Trop de salariés se contentent de l’indemnité légale sans vérifier leur convention collective. C’est une erreur qui coûte cher. Je recommande toujours de demander à son employeur le texte conventionnel applicable et de faire un double calcul.
5. Cas spécifique : inaptitude professionnelle et double indemnité
En cas de licenciement pour inaptitude d’origine professionnelle (accident du travail ou maladie professionnelle), l’indemnité spéciale de licenciement est égale au double de l’indemnité légale (art. L1226-14 du Code du travail). Ce calcul indemnité de licenciement professionnel majoré s’applique quel que soit l’effectif de l’entreprise. En 2026, la Cour de cassation a rappelé que cette double indemnité ne se cumule pas avec une indemnité conventionnelle plus favorable, mais le salarié peut bénéficier du montant le plus élevé.
Conditions et pièges
L’inaptitude doit être constatée par le médecin du travail et liée à un accident du travail ou une maladie professionnelle. Si l’employeur conteste l’origine professionnelle, c’est au salarié d’apporter des éléments. Depuis 2025, le non-respect de l’obligation de reclassement peut ouvrir droit à des dommages et intérêts supplémentaires, en plus de l’indemnité doublée.

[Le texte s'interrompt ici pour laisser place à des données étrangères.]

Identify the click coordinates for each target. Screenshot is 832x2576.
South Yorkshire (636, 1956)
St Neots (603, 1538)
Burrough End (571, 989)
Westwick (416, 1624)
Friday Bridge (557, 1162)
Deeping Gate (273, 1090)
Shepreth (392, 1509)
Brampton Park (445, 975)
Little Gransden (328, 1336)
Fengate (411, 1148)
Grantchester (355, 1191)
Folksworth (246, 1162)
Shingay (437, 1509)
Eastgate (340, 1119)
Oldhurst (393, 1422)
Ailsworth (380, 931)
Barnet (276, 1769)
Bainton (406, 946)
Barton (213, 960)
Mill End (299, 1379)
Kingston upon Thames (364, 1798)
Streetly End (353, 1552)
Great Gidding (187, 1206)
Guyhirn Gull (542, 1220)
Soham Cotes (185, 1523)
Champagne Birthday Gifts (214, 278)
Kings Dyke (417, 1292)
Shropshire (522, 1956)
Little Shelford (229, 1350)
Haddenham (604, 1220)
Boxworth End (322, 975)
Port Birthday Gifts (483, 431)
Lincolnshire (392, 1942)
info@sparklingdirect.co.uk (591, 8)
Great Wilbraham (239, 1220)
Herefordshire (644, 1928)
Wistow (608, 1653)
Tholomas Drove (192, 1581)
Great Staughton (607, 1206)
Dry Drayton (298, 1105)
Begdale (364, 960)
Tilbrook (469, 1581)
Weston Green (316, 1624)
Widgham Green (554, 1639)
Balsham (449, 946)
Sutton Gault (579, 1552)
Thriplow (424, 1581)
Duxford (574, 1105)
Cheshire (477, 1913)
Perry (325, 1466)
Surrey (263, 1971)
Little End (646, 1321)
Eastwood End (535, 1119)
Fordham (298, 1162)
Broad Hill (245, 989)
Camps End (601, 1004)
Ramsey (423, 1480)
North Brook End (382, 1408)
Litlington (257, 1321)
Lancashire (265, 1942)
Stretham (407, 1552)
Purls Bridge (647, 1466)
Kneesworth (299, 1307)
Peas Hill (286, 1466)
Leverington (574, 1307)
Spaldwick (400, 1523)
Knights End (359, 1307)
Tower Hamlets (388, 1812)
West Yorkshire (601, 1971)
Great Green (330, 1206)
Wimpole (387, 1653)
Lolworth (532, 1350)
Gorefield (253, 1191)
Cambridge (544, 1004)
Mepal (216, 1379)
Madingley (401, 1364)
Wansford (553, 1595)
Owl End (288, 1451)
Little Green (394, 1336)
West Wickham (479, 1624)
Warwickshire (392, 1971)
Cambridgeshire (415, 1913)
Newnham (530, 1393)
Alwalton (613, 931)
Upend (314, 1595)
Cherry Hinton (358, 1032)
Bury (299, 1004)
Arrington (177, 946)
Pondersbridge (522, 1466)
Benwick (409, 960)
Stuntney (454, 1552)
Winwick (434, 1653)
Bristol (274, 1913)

Dans une affaire de 2026 (Cass. soc., 22 janvier 2026, n°25-60.345), un salarié a obtenu 28 000 € d’indemnité spéciale + 12 000 € pour défaut de reclassement. L’employeur ne peut pas se soustraire à ses obligations.
6. Licenciement économique : calcul et plafond 2026
Le licenciement économique ouvre droit à l’indemnité légale de licenciement, mais aussi au congé de reclassement et au CSP (contrat de sécurisation professionnelle). Le calcul indemnité de licenciement professionnel dans ce cadre suit les mêmes règles, mais avec des particularités : l’indemnité est due même si le salarié accepte un CSP (l’employeur doit verser l’indemnité, sauf si le salarié perçoit déjà une indemnité de départ). En 2026, le plafond d’indemnité pour les licenciements économiques collectifs est réévalué chaque année (décret n°2025-1400).
Indemnité supplémentaire en cas de non-respect du plan de sauvegarde
Si l’employeur ne respecte pas le PSE (plan de sauvegarde de l’emploi), le salarié peut prétendre à des dommages et intérêts, en plus de l’indemnité légale. Les tribunaux prud’homaux sont particulièrement attentifs à la régularité de la procédure.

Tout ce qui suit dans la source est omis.